● Written request
Copy everything from the line containing "The height and" down through the end of the records, character for character. Leave the pictures out of your copy.

>> begin Data to process

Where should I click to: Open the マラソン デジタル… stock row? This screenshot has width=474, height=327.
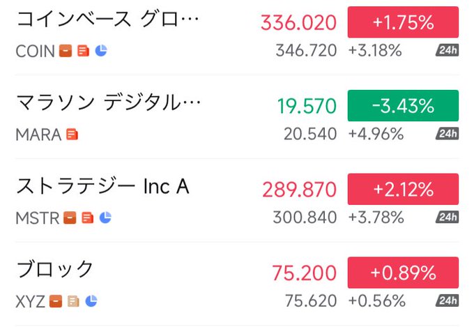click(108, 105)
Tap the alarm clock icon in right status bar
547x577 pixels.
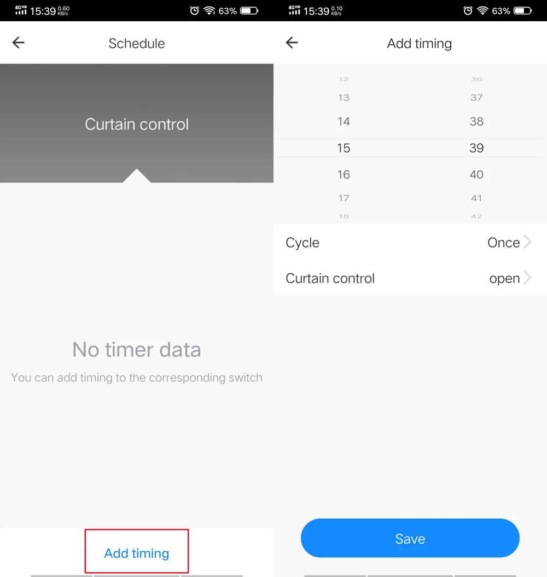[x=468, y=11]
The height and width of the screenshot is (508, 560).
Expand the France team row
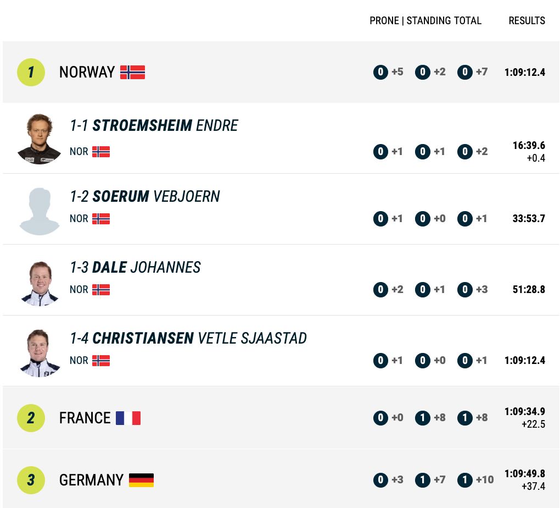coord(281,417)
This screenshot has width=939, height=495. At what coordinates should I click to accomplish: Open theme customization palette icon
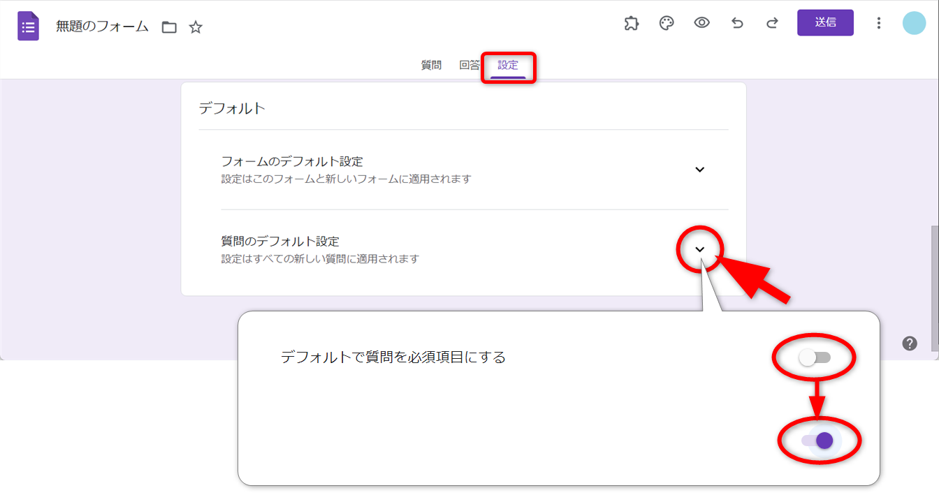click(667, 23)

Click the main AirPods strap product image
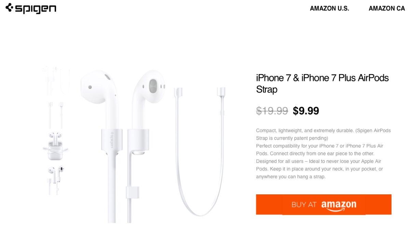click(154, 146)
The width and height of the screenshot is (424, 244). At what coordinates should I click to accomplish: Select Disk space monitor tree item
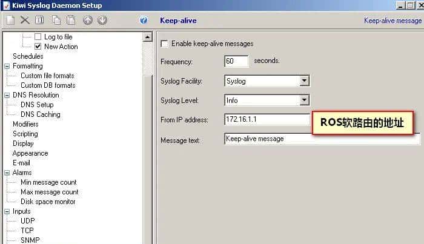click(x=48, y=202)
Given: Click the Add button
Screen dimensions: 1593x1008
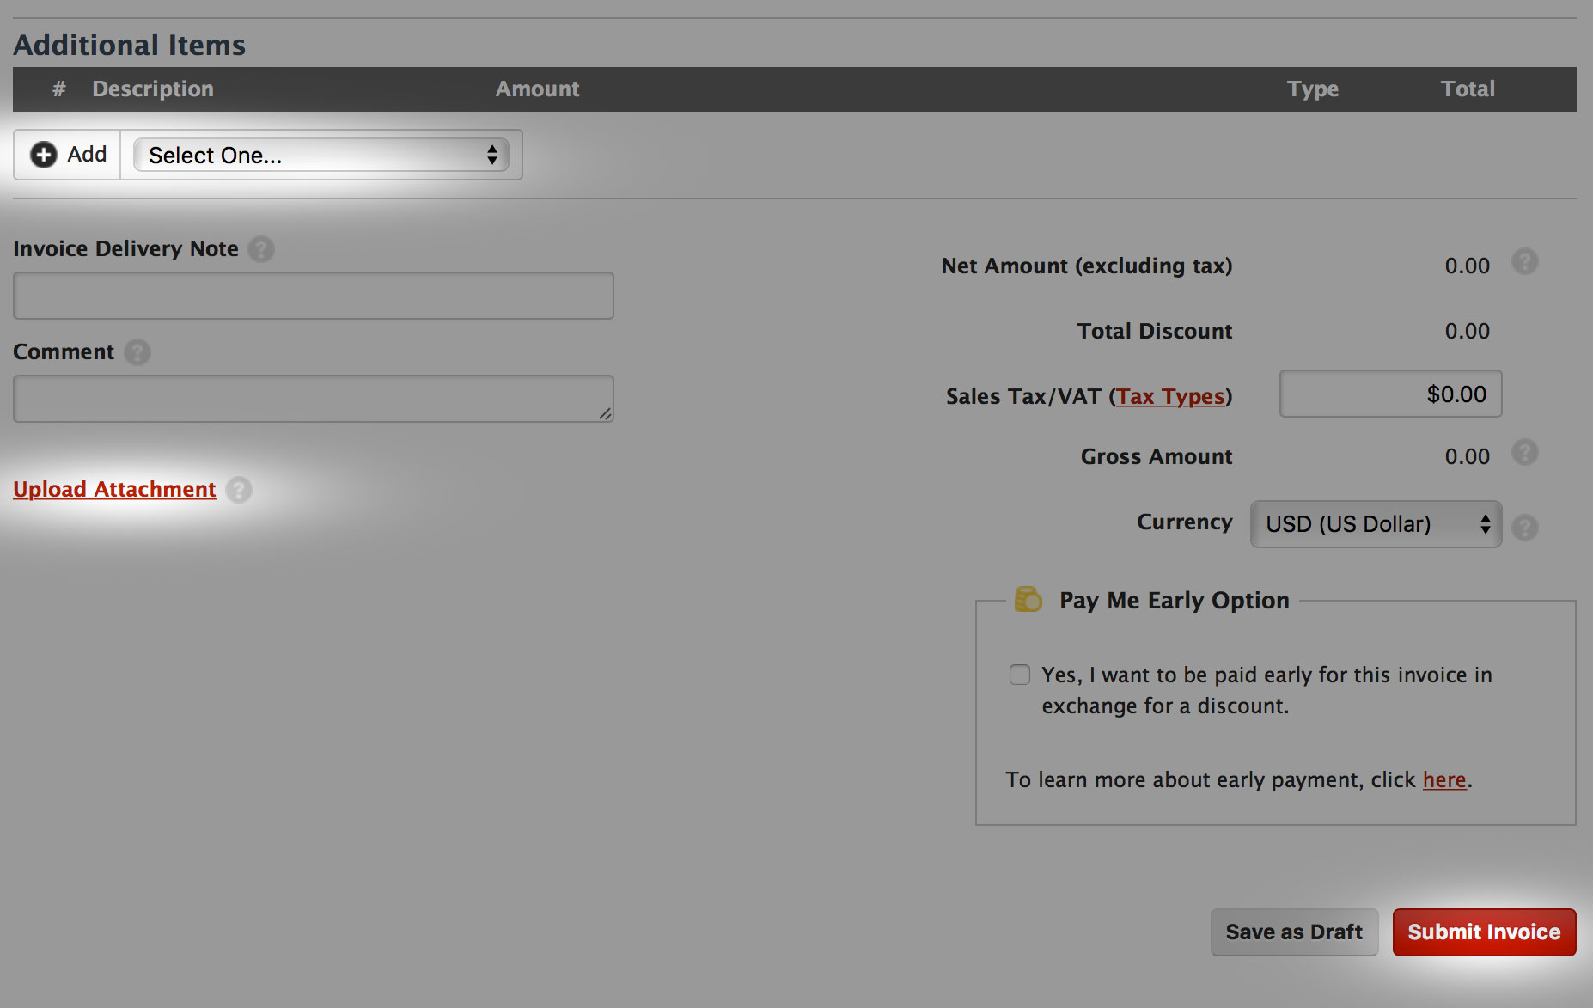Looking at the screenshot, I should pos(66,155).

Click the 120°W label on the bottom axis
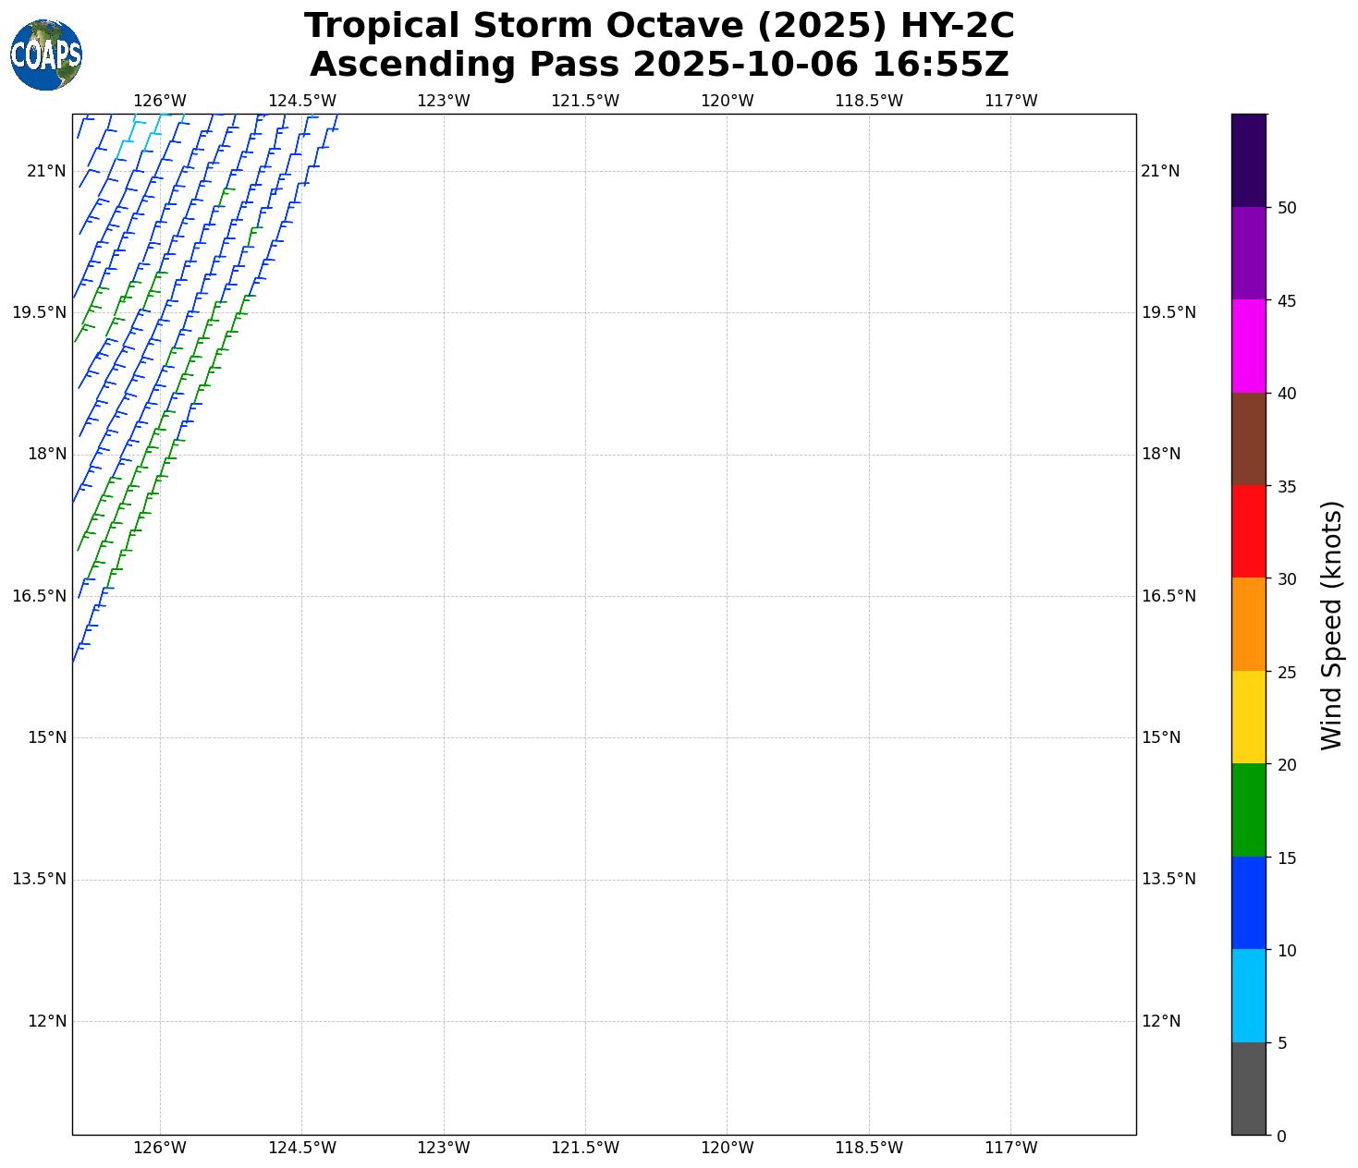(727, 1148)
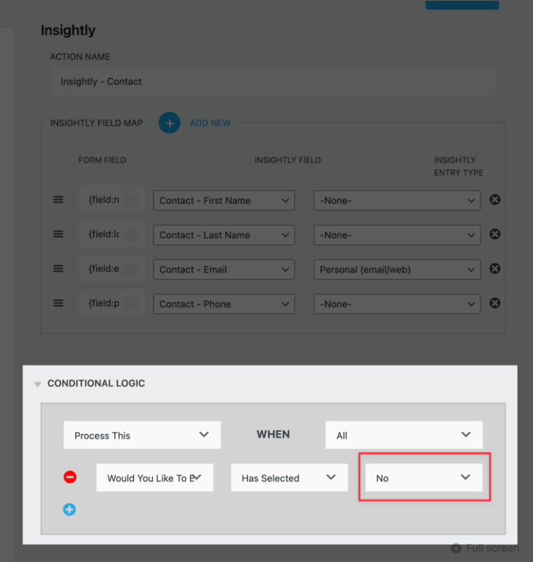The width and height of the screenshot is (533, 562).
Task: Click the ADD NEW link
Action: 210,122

>> end Data to process

● Reply
The height and width of the screenshot is (508, 560).
Expand the France team row
coord(281,417)
This screenshot has width=939, height=495. At what coordinates should I click to accomplish: Open theme customization palette icon
click(667, 23)

Click the main AirPods strap product image
click(154, 146)
The width and height of the screenshot is (424, 244). At what coordinates should I click to accomplish: Select Disk space monitor tree item
click(x=48, y=202)
Given: Click the Add button
Screen dimensions: 1593x1008
Looking at the screenshot, I should pos(66,155).

Click the 120°W label on the bottom axis
(727, 1148)
The width and height of the screenshot is (533, 562).
Task: Click the ADD NEW link
Action: 210,122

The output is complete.